• **REQUIRED ACTION**: Repeat the listing in full, preserving every character.
══════════════════════════════
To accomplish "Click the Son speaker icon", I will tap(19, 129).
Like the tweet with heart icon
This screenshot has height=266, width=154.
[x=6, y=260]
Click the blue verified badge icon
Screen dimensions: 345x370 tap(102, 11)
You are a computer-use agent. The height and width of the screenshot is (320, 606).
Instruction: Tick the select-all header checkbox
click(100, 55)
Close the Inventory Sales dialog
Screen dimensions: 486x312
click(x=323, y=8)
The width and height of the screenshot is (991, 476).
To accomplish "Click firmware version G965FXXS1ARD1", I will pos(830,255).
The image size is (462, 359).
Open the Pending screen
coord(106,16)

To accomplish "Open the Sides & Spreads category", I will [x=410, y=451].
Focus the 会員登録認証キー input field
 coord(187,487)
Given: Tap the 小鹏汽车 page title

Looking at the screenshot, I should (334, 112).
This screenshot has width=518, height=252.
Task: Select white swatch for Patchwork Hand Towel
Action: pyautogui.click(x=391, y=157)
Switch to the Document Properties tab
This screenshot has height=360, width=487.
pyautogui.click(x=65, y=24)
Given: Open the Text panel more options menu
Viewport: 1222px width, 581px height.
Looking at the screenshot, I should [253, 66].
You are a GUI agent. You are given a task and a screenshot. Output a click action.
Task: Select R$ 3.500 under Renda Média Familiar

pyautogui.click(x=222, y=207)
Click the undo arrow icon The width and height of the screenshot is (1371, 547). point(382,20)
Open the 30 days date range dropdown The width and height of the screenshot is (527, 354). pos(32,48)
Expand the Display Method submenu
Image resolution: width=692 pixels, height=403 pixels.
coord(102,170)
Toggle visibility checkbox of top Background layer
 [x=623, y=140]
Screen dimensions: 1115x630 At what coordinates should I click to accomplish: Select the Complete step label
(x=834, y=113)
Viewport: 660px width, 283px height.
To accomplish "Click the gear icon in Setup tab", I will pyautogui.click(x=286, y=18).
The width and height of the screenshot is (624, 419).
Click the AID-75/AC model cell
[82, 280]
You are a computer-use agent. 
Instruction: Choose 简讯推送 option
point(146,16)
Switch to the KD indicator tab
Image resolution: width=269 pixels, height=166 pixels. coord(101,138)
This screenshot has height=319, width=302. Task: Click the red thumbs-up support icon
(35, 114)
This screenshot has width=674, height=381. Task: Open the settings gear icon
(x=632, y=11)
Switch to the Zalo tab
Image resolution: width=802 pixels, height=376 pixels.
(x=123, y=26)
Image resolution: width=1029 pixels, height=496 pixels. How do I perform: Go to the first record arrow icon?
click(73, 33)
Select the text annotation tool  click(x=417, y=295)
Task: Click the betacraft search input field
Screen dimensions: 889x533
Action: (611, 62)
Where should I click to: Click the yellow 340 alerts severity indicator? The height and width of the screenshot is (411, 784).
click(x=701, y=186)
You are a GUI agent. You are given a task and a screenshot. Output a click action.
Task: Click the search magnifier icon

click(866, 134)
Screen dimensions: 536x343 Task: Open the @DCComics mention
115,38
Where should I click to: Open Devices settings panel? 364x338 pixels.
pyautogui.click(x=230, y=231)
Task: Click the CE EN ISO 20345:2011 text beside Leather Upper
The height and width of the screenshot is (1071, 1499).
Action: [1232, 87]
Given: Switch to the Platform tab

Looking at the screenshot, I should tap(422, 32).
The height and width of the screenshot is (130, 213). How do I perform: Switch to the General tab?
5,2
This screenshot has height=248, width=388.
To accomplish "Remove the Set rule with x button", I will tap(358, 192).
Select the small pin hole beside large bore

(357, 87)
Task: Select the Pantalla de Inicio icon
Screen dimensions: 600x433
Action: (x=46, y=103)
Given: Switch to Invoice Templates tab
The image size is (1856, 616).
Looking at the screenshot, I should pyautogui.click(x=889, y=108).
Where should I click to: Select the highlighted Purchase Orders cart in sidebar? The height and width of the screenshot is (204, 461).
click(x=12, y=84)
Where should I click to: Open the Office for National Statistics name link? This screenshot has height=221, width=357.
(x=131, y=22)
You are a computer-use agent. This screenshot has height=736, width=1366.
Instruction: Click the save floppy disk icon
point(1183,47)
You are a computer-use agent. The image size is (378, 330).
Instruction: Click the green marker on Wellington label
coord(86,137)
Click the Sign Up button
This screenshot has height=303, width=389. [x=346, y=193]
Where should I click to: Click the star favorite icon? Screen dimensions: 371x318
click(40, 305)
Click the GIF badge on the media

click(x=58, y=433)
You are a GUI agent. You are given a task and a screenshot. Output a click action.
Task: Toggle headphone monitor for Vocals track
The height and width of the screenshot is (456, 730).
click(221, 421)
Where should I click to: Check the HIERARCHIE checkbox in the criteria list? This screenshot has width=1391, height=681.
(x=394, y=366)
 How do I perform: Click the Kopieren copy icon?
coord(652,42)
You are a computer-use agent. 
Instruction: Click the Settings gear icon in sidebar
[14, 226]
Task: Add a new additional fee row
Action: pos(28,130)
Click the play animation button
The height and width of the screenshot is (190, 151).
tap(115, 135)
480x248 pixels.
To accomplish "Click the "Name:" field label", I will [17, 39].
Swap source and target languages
══════════════════════════════
• **WRITTEN RESPONSE**:
To accomplish "Click the Son speaker icon", I will tap(19, 129).
Like the tweet with heart icon
This screenshot has height=266, width=154.
[x=6, y=260]
Click the blue verified badge icon
Screen dimensions: 345x370 tap(102, 11)
You are a computer-use agent. The height and width of the screenshot is (320, 606).
Instruction: Tick the select-all header checkbox
click(100, 55)
Close the Inventory Sales dialog
Screen dimensions: 486x312
click(x=323, y=8)
The width and height of the screenshot is (991, 476).
To accomplish "Click firmware version G965FXXS1ARD1", I will pos(830,255).
The image size is (462, 359).
Open the Pending screen
coord(106,16)

To accomplish "Open the Sides & Spreads category", I will [x=410, y=451].
Focus the 会員登録認証キー input field
 coord(187,487)
Given: Tap the 小鹏汽车 page title

Looking at the screenshot, I should (334, 112).
This screenshot has width=518, height=252.
Task: Select white swatch for Patchwork Hand Towel
Action: pyautogui.click(x=391, y=157)
Switch to the Document Properties tab
This screenshot has height=360, width=487.
pyautogui.click(x=65, y=24)
Given: Open the Text panel more options menu
Viewport: 1222px width, 581px height.
Looking at the screenshot, I should [253, 66].
You are a GUI agent. You are given a task and a screenshot. Output a click action.
Task: Select R$ 3.500 under Renda Média Familiar

pyautogui.click(x=222, y=207)
Click the undo arrow icon The width and height of the screenshot is (1371, 547). point(382,20)
Open the 30 days date range dropdown The width and height of the screenshot is (527, 354). pos(32,48)
Expand the Display Method submenu
Image resolution: width=692 pixels, height=403 pixels.
coord(102,170)
Toggle visibility checkbox of top Background layer
 [x=623, y=140]
Screen dimensions: 1115x630 At what coordinates should I click to accomplish: Select the Complete step label
(x=834, y=113)
Viewport: 660px width, 283px height.
To accomplish "Click the gear icon in Setup tab", I will pyautogui.click(x=286, y=18).
The width and height of the screenshot is (624, 419).
Click the AID-75/AC model cell
[82, 280]
You are a computer-use agent. 
Instruction: Choose 简讯推送 option
point(146,16)
Switch to the KD indicator tab
Image resolution: width=269 pixels, height=166 pixels. coord(101,138)
This screenshot has height=319, width=302. Task: Click the red thumbs-up support icon
(35, 114)
This screenshot has width=674, height=381. Task: Open the settings gear icon
(x=632, y=11)
Switch to the Zalo tab
Image resolution: width=802 pixels, height=376 pixels.
(x=123, y=26)
Image resolution: width=1029 pixels, height=496 pixels. How do I perform: Go to the first record arrow icon?
click(73, 33)
Select the text annotation tool  click(x=417, y=295)
Task: Click the betacraft search input field
Screen dimensions: 889x533
Action: (611, 62)
Where should I click to: Click the yellow 340 alerts severity indicator? The height and width of the screenshot is (411, 784).
click(x=701, y=186)
You are a GUI agent. You are given a task and a screenshot. Output a click action.
Task: Click the search magnifier icon

click(866, 134)
Screen dimensions: 536x343 Task: Open the @DCComics mention
115,38
Where should I click to: Open Devices settings panel? 364x338 pixels.
pyautogui.click(x=230, y=231)
Task: Click the CE EN ISO 20345:2011 text beside Leather Upper
The height and width of the screenshot is (1071, 1499).
Action: [1232, 87]
Given: Switch to the Platform tab

Looking at the screenshot, I should tap(422, 32).
The height and width of the screenshot is (130, 213). How do I perform: Switch to the General tab?
5,2
This screenshot has height=248, width=388.
To accomplish "Remove the Set rule with x button", I will tap(358, 192).
Select the small pin hole beside large bore

(357, 87)
Task: Select the Pantalla de Inicio icon
Screen dimensions: 600x433
Action: (x=46, y=103)
Given: Switch to Invoice Templates tab
The image size is (1856, 616).
Looking at the screenshot, I should pyautogui.click(x=889, y=108).
Where should I click to: Select the highlighted Purchase Orders cart in sidebar? The height and width of the screenshot is (204, 461).
click(x=12, y=84)
Where should I click to: Open the Office for National Statistics name link? This screenshot has height=221, width=357.
(x=131, y=22)
You are a computer-use agent. This screenshot has height=736, width=1366.
Instruction: Click the save floppy disk icon
point(1183,47)
You are a computer-use agent. The image size is (378, 330).
Instruction: Click the green marker on Wellington label
coord(86,137)
Click the Sign Up button
This screenshot has height=303, width=389. [x=346, y=193]
Where should I click to: Click the star favorite icon? Screen dimensions: 371x318
click(40, 305)
Click the GIF badge on the media

click(x=58, y=433)
You are a GUI agent. You are given a task and a screenshot. Output a click action.
Task: Toggle headphone monitor for Vocals track
The height and width of the screenshot is (456, 730).
click(221, 421)
Where should I click to: Check the HIERARCHIE checkbox in the criteria list? This screenshot has width=1391, height=681.
(x=394, y=366)
 How do I perform: Click the Kopieren copy icon?
coord(652,42)
You are a computer-use agent. 
Instruction: Click the Settings gear icon in sidebar
[14, 226]
Task: Add a new additional fee row
Action: pos(28,130)
Click the play animation button
The height and width of the screenshot is (190, 151).
tap(115, 135)
480x248 pixels.
To accomplish "Click the "Name:" field label", I will [17, 39].
Swap source and target languages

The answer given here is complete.